At the time when the National Socialists seized power in 1933, Bolz was Württemberg's Staatspräsident – the first Catholic to hold the position in predominantly Protestant Württemberg – and also Interior Minister. Since he was an adherent of Catholic social teaching, which made no secret of its loathing for the Nazis, it was no surprise that Bolz was one of the new régime's greatest opponents. Owing to this, he was forced from office early in 1933 and wound up spending several weeks in a concentration camp. Led by the party whip, Bolz's party approved the new Ermächtigungsgesetz ("Enabling Act") on 23 March 1933, even though it weighed heavily on their conscience.

After being released from the concentration camp, Bolz moved back to Beuron, near Ulm. There, he forswore politics for a while, busying himself mainly with economic issues, papal social encyclicals, and Catholic Action. During this time of involuntary retirement, he sometimes did work as a tax advisor, and he always knew that the Gestapo were watching him.

In late 1941 and early 1942, he came into contact with the resistance circle about Carl Friedrich Goerdeler.

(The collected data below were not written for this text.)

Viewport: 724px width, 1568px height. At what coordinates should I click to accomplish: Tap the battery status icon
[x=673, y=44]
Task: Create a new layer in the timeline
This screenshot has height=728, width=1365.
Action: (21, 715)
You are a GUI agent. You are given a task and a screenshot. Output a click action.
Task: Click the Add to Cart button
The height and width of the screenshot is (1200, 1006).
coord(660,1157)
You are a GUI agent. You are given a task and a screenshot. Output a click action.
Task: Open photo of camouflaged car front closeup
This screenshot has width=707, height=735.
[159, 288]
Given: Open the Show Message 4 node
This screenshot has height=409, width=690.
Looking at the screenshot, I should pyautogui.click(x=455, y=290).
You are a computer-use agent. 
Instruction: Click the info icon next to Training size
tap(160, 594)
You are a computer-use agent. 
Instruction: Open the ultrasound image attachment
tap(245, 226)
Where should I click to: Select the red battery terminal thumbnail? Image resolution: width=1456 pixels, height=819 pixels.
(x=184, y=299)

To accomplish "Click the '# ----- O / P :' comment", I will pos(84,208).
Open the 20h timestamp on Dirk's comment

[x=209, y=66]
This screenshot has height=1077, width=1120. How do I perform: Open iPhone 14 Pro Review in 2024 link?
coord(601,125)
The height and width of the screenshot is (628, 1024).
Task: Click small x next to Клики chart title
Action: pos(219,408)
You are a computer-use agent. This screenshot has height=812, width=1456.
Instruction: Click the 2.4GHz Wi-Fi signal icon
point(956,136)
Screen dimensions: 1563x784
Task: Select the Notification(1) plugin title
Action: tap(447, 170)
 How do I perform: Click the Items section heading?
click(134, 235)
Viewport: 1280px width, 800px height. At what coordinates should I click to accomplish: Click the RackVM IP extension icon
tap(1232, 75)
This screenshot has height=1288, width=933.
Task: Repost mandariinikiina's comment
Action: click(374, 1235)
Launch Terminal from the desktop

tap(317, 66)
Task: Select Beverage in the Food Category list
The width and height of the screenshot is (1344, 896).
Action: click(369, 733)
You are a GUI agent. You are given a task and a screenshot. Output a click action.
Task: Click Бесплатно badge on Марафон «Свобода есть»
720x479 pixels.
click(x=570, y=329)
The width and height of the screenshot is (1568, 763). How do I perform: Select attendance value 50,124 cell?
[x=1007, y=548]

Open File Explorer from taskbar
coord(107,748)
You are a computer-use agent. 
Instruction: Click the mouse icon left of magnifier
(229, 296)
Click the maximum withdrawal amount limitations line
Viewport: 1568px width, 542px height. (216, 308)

Bolz readily declared that he would like to take over a ministerial post in the new government after Hitler was overthrown. Goerdeler put him down as Culture Minister in the cabinet that he foresaw having to put together. Among other things, this would have meant that Bolz would be taking Goebbels's place.

However, on 20 July 1944, Goerdeler's plan fell apart when Claus von Stauffenberg's attempt to kill Hitler at the Wolf's Lair in East Prussia failed. Bolz was arrested on 12 August 1944, and on 21 December, he was sentenced to death at the German "People's Court" (Volksgerichtshof). He was beheaded at Plötzensee Prison in Berlin on 23 January 1945.

There is a memorial to Eugen Bolz in the form of a bronze plaque at the house where he was born, at Königstraße 53 in Rottenburg am Neckar. It bears, among other things, the Latin inscription "TIMOR DOMINI INITIUM SAPIENTIAE" — "The fear of the Lord is the beginning of wisdom". The grammar school that he went to is now called the Eugen-Bolz-Gymnasium. A Catholic private school in Bad Waldsee and a Realschule in Ellwangen – both in Baden-Württemberg – are also named for him. One of the sitting rooms at the Baden-Württemberg Landtag is named after him. In downtown Stuttgart, at the Königsbau, stands a monument to Eugen Bolz.

In 2004, a new bell at the church where Bolz was baptized, St. Moriz in Rottenburg am Neckar, was named after him. Many other buildings, streets and squares in Germany are likewise connected with the name Eugen Bolz.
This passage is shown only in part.